▶ **Task directions**
The lines you return must be all those in the data that hold the string "computer".

▶ **Records shown**

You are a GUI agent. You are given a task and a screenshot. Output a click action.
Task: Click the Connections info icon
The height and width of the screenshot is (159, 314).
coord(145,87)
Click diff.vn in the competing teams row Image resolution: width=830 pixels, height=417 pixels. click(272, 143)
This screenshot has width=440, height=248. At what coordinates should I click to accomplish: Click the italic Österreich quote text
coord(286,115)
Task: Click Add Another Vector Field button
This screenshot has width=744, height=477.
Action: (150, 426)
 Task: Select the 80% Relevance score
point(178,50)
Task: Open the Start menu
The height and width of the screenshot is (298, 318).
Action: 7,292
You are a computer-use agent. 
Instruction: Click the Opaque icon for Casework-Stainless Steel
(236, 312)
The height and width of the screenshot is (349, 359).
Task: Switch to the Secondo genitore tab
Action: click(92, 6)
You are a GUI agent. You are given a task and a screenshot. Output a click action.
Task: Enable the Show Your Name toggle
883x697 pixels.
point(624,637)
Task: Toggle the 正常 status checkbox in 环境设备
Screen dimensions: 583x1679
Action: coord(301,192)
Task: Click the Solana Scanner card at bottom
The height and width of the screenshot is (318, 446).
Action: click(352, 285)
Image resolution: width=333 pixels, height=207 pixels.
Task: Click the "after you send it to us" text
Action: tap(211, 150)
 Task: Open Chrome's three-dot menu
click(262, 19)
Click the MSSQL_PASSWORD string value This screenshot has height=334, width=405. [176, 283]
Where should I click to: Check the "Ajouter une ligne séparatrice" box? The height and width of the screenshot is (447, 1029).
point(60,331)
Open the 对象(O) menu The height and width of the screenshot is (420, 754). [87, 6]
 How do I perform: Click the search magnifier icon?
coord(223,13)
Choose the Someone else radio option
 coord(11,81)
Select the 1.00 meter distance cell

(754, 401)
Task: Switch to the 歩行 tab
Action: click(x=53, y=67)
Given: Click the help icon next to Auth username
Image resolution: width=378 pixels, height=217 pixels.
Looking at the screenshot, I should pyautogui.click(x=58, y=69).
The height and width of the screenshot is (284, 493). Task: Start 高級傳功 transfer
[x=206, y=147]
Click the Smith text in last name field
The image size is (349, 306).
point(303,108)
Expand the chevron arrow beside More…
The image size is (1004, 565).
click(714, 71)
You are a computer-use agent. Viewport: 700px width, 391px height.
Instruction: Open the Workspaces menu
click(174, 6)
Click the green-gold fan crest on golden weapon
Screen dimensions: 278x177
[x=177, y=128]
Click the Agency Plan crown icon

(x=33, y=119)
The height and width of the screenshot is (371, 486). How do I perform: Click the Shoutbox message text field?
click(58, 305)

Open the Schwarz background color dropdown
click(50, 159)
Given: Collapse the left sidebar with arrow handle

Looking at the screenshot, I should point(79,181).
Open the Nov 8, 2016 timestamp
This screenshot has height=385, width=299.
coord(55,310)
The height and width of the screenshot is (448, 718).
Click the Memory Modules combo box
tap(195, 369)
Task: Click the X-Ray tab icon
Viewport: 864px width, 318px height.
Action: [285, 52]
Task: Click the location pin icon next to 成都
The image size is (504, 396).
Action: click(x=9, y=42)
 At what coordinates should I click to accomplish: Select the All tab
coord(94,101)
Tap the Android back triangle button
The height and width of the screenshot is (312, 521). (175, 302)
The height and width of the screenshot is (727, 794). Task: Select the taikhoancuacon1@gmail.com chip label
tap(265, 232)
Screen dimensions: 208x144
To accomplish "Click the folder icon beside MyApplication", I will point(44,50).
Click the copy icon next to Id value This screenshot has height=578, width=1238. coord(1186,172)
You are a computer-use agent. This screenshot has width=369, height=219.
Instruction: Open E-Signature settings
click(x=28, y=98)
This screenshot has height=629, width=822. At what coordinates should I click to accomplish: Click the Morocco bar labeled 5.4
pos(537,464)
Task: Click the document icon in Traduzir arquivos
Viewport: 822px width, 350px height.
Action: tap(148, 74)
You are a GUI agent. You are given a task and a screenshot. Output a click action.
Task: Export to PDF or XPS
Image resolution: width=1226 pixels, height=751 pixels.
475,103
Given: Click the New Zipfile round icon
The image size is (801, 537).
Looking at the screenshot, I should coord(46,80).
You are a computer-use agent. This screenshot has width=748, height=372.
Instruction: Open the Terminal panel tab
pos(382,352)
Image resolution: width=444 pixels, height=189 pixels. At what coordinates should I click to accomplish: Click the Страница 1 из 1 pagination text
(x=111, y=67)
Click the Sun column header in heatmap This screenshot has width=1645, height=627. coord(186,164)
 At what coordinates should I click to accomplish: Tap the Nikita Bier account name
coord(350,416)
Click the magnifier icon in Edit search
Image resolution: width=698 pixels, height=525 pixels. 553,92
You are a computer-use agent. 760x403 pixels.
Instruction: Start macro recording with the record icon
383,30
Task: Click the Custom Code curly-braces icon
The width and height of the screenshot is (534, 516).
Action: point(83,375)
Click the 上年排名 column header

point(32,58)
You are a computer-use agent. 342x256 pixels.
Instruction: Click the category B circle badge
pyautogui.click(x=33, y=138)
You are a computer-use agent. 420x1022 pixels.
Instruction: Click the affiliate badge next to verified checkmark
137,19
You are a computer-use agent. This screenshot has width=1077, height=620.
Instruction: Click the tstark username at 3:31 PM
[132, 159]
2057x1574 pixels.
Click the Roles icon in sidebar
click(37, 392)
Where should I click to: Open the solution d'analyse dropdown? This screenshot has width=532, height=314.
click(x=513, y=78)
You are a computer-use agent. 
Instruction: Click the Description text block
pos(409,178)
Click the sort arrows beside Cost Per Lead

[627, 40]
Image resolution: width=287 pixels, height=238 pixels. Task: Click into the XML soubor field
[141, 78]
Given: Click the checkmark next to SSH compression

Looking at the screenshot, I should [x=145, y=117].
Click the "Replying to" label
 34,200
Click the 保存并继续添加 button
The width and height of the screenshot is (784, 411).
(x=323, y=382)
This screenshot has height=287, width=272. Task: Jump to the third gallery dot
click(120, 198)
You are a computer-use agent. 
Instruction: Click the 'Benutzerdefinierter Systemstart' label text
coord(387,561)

▶ **Response to this exercise**
You are a computer-use agent. 
You are a computer-use agent. Viewport: 700px width, 391px height.
You are a computer-use agent. This screenshot has width=369, height=219.
You are a computer-use agent. This screenshot has width=748, height=372.
You are a computer-use agent. 760x403 pixels.
You are a computer-use agent. 342x256 pixels.
You are a computer-use agent. 420x1022 pixels.
You are a computer-use agent. This screenshot has width=1077, height=620.
You are a computer-use agent. 
You are a computer-use agent. 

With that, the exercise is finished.